[Start of Data in this exercise]
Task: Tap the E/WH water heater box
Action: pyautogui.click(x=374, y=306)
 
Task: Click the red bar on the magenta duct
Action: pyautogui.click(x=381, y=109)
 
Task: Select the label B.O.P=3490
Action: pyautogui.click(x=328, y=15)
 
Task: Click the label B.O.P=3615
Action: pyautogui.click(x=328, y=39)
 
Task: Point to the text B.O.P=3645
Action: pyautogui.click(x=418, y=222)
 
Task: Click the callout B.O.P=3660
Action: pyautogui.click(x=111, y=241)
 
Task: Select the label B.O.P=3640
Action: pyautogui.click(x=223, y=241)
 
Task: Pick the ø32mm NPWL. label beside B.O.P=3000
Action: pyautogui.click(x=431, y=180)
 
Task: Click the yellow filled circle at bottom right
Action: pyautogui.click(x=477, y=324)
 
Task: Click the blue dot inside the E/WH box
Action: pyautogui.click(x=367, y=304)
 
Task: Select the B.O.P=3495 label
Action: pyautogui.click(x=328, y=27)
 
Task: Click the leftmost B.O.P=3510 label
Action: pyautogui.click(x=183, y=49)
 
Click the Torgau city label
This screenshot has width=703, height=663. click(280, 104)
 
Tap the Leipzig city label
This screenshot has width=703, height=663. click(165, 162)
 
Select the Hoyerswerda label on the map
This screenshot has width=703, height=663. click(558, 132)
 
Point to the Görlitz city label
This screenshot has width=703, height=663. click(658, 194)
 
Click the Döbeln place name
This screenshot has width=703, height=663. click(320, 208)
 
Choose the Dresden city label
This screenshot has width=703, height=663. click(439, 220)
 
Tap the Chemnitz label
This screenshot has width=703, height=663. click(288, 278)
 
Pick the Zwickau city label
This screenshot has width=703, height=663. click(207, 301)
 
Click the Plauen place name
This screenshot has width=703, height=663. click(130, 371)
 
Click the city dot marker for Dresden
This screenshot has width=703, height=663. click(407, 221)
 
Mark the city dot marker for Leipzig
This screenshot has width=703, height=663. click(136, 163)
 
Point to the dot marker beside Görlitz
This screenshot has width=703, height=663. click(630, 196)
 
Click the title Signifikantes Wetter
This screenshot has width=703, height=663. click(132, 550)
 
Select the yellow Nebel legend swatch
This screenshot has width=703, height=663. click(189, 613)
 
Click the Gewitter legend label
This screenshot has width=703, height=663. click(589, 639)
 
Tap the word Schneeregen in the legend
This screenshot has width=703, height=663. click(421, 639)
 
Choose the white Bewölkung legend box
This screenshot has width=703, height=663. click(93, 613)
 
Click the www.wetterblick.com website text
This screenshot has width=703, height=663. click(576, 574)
[End of Data in this exercise]
[Start of Data in this exercise]
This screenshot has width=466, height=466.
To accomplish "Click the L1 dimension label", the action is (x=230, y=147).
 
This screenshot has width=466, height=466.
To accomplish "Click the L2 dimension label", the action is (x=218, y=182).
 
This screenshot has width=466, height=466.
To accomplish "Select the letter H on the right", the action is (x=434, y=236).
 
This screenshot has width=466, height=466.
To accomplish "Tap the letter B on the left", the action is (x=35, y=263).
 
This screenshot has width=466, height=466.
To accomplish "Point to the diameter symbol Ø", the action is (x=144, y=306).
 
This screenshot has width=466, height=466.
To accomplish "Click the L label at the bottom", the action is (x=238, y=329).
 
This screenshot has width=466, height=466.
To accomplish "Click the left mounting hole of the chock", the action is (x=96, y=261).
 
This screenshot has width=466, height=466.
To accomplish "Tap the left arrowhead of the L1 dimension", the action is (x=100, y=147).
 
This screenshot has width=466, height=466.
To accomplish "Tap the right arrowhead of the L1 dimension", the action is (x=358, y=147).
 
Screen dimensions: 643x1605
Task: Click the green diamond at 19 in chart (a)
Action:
[End of Data in this exercise]
[Start of Data in this exercise]
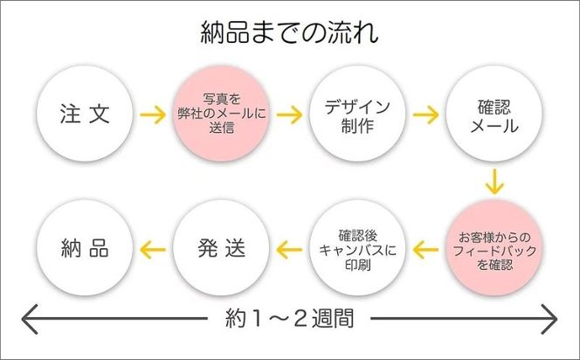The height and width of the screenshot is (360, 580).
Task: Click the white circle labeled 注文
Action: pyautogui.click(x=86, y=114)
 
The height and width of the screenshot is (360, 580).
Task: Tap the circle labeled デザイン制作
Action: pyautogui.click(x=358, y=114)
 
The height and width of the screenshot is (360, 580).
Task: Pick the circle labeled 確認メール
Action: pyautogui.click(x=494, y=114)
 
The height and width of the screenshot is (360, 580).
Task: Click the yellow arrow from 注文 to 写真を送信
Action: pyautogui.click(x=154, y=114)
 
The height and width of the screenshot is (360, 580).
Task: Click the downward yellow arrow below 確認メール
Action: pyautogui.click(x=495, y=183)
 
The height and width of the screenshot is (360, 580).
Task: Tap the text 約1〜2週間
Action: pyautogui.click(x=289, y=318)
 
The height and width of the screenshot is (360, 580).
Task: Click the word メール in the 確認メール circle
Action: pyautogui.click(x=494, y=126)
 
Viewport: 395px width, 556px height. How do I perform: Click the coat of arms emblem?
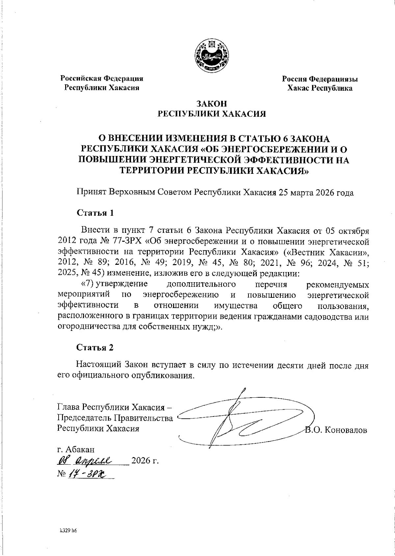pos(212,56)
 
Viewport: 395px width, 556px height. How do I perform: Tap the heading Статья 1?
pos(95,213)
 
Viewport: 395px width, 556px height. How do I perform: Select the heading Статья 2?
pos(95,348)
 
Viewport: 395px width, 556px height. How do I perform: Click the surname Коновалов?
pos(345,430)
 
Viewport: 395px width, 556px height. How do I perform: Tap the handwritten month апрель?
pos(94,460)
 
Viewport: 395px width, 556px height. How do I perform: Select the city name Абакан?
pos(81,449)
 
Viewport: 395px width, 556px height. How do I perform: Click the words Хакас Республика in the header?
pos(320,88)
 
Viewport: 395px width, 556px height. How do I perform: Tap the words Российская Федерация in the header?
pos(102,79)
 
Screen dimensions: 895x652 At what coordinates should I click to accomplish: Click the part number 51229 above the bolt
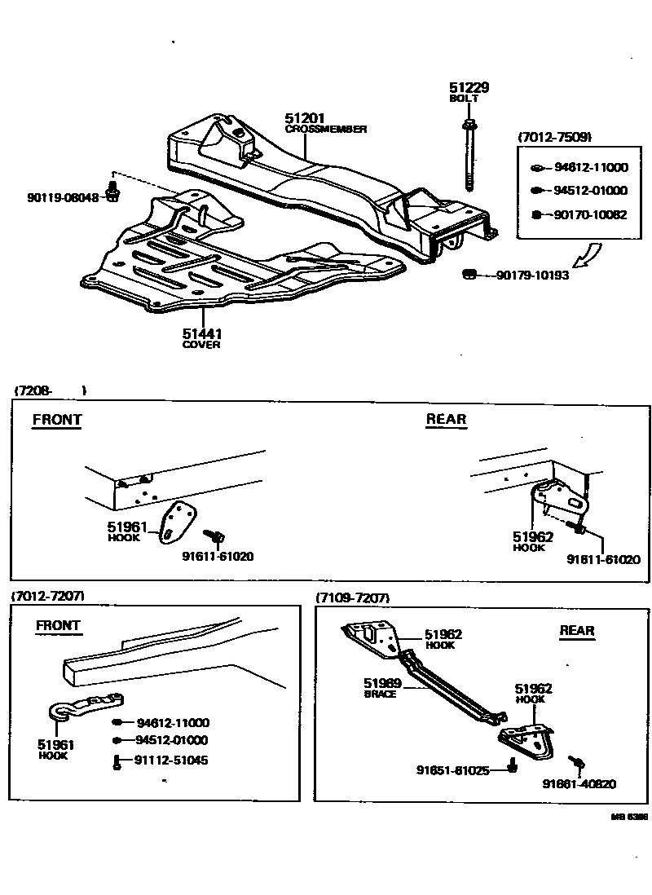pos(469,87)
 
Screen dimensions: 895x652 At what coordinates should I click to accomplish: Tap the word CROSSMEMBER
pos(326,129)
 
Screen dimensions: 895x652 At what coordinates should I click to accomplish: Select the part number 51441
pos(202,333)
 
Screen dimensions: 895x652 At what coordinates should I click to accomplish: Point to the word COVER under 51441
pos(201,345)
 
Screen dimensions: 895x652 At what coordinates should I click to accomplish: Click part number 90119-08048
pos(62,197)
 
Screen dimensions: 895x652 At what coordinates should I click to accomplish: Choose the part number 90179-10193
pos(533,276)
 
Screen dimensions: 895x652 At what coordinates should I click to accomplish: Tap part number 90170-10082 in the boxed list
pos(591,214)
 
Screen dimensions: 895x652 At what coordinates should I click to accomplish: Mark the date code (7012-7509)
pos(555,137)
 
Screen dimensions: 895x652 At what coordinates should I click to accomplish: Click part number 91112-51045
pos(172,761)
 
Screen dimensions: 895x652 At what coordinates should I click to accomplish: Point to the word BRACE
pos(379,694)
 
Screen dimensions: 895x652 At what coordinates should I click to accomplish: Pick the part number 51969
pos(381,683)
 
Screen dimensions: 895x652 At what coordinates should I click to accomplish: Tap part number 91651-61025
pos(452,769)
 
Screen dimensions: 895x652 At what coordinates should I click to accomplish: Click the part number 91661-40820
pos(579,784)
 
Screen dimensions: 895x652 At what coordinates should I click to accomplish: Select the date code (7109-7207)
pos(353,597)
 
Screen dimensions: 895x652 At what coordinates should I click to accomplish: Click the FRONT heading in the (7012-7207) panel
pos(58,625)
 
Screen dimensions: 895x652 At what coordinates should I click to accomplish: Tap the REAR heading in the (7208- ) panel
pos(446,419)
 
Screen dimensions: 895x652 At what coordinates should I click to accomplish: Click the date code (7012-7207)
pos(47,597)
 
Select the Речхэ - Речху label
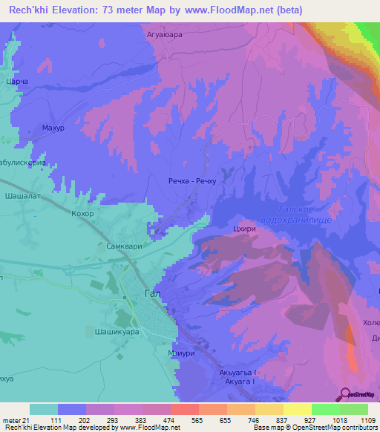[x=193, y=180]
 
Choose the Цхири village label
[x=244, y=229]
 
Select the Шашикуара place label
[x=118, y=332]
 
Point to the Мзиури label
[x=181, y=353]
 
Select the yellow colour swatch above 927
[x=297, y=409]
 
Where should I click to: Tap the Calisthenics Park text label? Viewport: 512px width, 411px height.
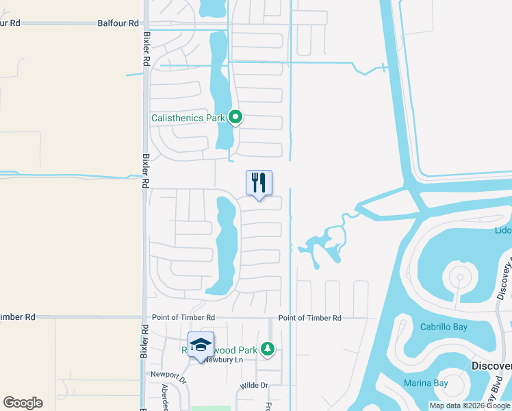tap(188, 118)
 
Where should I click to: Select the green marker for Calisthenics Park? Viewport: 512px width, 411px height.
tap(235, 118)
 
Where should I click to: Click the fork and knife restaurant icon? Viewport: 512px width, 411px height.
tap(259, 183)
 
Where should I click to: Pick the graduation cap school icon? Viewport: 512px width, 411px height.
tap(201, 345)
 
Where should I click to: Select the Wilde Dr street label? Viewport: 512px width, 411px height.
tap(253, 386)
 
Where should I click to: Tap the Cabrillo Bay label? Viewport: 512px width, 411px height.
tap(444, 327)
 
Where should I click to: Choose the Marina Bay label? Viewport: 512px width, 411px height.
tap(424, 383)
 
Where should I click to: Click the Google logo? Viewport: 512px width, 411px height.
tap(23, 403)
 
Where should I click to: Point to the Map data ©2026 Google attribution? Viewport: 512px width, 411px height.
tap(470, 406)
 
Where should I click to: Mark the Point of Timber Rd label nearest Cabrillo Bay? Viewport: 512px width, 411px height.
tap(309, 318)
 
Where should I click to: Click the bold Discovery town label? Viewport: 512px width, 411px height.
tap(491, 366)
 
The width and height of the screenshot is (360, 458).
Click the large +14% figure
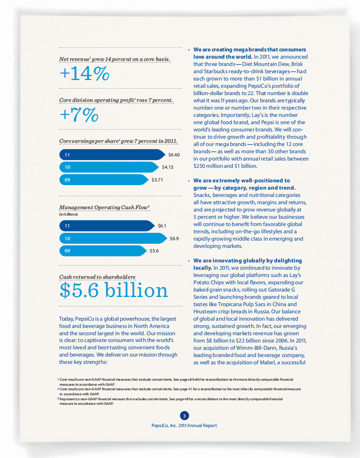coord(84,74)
[End of Data in this exercise]
[Task objective]
Return the records verbatim, from the line holding "above the bolt" through the line holding "pos(58,625)", both lines included, and leave out the pictures.

[Answer in full]
Screen dimensions: 895x652 At what coordinates should I click to accomplish: Click the part number 51229 above the bolt
pos(469,87)
 
Screen dimensions: 895x652 At what coordinates should I click to accomplish: Tap the word CROSSMEMBER
pos(326,129)
 
Screen dimensions: 895x652 At what coordinates should I click to accomplish: Select the part number 51441
pos(202,333)
 
Screen dimensions: 895x652 At what coordinates should I click to accomplish: Point to the word COVER under 51441
pos(201,345)
 
Screen dimensions: 895x652 At what coordinates should I click to accomplish: Click part number 90119-08048
pos(62,197)
 
Screen dimensions: 895x652 At what coordinates should I click to accomplish: Choose the part number 90179-10193
pos(533,276)
 
Screen dimensions: 895x652 At what coordinates should I click to accomplish: Tap part number 90170-10082 in the boxed list
pos(591,214)
 
Screen dimensions: 895x652 At what coordinates should I click to accomplish: Mark the date code (7012-7509)
pos(555,137)
 
Screen dimensions: 895x652 At what coordinates should I click to accomplish: Click part number 91112-51045
pos(172,761)
 
Screen dimensions: 895x652 At what coordinates should I click to accomplish: Point to the word BRACE
pos(379,694)
 
Screen dimensions: 895x652 At what coordinates should I click to accomplish: Pick the part number 51969
pos(381,683)
 
Screen dimensions: 895x652 At what coordinates should I click to accomplish: Tap part number 91651-61025
pos(452,769)
 
Screen dimensions: 895x652 At what coordinates should I click to accomplish: Click the part number 91661-40820
pos(579,784)
 
Screen dimensions: 895x652 At what coordinates should I click to accomplish: Select the date code (7109-7207)
pos(353,597)
 
Screen dimensions: 895x652 At what coordinates should I click to accomplish: Click the FRONT heading in the (7012-7207) panel
pos(58,625)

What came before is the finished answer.